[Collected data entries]

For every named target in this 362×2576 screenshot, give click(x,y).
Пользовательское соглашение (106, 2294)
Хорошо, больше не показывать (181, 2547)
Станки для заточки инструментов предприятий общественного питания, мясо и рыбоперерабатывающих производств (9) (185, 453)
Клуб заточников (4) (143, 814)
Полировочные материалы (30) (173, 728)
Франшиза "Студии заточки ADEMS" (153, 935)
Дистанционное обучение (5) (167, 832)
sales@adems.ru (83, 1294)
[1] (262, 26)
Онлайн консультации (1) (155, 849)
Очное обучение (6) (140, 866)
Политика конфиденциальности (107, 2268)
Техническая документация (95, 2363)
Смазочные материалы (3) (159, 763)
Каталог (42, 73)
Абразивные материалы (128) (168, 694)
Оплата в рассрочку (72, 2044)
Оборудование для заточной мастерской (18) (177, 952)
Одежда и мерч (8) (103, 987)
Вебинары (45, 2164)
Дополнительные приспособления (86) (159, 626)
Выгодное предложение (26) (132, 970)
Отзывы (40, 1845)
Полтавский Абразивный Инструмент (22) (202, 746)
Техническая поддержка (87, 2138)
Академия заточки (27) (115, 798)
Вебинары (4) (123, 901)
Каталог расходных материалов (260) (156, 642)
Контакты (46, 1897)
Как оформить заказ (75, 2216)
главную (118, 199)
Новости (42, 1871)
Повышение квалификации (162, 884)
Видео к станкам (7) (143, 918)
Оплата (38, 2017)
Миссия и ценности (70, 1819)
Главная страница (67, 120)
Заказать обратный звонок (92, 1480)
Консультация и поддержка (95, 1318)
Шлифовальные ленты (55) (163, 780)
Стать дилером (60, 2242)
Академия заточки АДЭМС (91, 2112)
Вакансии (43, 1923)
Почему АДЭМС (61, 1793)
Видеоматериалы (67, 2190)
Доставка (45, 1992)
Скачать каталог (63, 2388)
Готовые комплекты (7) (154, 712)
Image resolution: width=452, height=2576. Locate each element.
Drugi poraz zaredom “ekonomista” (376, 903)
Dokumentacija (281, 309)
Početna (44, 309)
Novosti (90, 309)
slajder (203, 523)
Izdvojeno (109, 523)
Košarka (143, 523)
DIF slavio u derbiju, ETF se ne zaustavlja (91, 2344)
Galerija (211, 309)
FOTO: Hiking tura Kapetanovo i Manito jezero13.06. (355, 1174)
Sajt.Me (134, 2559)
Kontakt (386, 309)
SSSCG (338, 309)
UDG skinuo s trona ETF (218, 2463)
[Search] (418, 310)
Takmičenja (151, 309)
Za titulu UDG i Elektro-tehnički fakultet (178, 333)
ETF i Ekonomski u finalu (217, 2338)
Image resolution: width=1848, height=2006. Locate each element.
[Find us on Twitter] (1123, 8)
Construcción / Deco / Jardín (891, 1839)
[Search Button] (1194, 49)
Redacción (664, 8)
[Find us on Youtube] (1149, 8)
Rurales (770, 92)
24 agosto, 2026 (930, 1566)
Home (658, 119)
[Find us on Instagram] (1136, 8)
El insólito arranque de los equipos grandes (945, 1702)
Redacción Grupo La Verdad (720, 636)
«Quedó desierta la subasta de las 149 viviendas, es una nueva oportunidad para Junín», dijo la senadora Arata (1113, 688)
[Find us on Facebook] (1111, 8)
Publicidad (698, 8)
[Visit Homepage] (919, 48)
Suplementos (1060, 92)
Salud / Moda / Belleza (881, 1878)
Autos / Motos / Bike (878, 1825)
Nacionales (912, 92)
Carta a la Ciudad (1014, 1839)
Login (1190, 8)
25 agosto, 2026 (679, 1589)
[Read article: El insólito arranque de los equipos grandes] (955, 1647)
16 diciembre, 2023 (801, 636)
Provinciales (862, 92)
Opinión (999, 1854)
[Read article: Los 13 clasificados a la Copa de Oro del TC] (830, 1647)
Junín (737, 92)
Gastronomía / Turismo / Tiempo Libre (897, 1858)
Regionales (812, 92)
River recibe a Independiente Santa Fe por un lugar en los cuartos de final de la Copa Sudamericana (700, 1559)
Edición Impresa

Try it ::
A complete, exact transcription of the records is needed.

Answer to this exercise ::
For every named target in this 362×2576 screenshot, give click(x,y).
Пользовательское соглашение (106, 2294)
Хорошо, больше не показывать (181, 2547)
Станки для заточки инструментов предприятий общественного питания, мясо и рыбоперерабатывающих производств (9) (185, 453)
Клуб заточников (4) (143, 814)
Полировочные материалы (30) (173, 728)
Франшиза "Студии заточки ADEMS" (153, 935)
Дистанционное обучение (5) (167, 832)
sales@adems.ru (83, 1294)
[1] (262, 26)
Онлайн консультации (1) (155, 849)
Очное обучение (6) (140, 866)
Политика конфиденциальности (107, 2268)
Техническая документация (95, 2363)
Смазочные материалы (3) (159, 763)
Каталог (42, 73)
Абразивные материалы (128) (168, 694)
Оплата в рассрочку (72, 2044)
Оборудование для заточной мастерской (18) (177, 952)
Одежда и мерч (8) (103, 987)
Вебинары (45, 2164)
Дополнительные приспособления (86) (159, 626)
Выгодное предложение (26) (132, 970)
Отзывы (40, 1845)
Полтавский Абразивный Инструмент (22) (202, 746)
Техническая поддержка (87, 2138)
Академия заточки (27) (115, 798)
Вебинары (4) (123, 901)
Каталог расходных материалов (260) (156, 642)
Контакты (46, 1897)
Как оформить заказ (75, 2216)
главную (118, 199)
Новости (42, 1871)
Повышение квалификации (162, 884)
Видео к станкам (7) (143, 918)
Оплата (38, 2017)
Миссия и ценности (70, 1819)
Главная страница (67, 120)
Заказать обратный звонок (92, 1480)
Консультация и поддержка (95, 1318)
Шлифовальные ленты (55) (163, 780)
Стать дилером (60, 2242)
Академия заточки АДЭМС (91, 2112)
Вакансии (43, 1923)
Почему АДЭМС (61, 1793)
Видеоматериалы (67, 2190)
Доставка (45, 1992)
Скачать каталог (63, 2388)
Готовые комплекты (7) (154, 712)
Image resolution: width=452, height=2576. Locate each element.
Drugi poraz zaredom “ekonomista” (376, 903)
Dokumentacija (281, 309)
Početna (44, 309)
Novosti (90, 309)
slajder (203, 523)
Izdvojeno (109, 523)
Košarka (143, 523)
DIF slavio u derbiju, ETF se ne zaustavlja (91, 2344)
Galerija (211, 309)
FOTO: Hiking tura Kapetanovo i Manito jezero13.06. (355, 1174)
Sajt.Me (134, 2559)
Kontakt (386, 309)
SSSCG (338, 309)
UDG skinuo s trona ETF (218, 2463)
[Search] (418, 310)
Takmičenja (151, 309)
Za titulu UDG i Elektro-tehnički fakultet (178, 333)
ETF i Ekonomski u finalu (217, 2338)
Image resolution: width=1848, height=2006. Locate each element.
[Find us on Twitter] (1123, 8)
Construcción / Deco / Jardín (891, 1839)
[Search Button] (1194, 49)
Redacción (664, 8)
[Find us on Youtube] (1149, 8)
Rurales (770, 92)
24 agosto, 2026 (930, 1566)
Home (658, 119)
[Find us on Instagram] (1136, 8)
El insólito arranque de los equipos grandes (945, 1702)
Redacción Grupo La Verdad (720, 636)
«Quedó desierta la subasta de las 149 viviendas, es una nueva oportunidad para Junín», dijo la senadora Arata (1113, 688)
[Find us on Facebook] (1111, 8)
Publicidad (698, 8)
[Visit Homepage] (919, 48)
Suplementos (1060, 92)
Salud / Moda / Belleza (881, 1878)
Autos / Motos / Bike (878, 1825)
Nacionales (912, 92)
Carta a la Ciudad (1014, 1839)
Login (1190, 8)
25 agosto, 2026 (679, 1589)
[Read article: El insólito arranque de los equipos grandes] (955, 1647)
16 diciembre, 2023 (801, 636)
Provinciales (862, 92)
Opinión (999, 1854)
[Read article: Los 13 clasificados a la Copa de Oro del TC] (830, 1647)
Junín (737, 92)
Gastronomía / Turismo / Tiempo Libre (897, 1858)
Regionales (812, 92)
River recibe a Independiente Santa Fe por un lugar en los cuartos de final de la Copa Sudamericana (700, 1559)
Edición Impresa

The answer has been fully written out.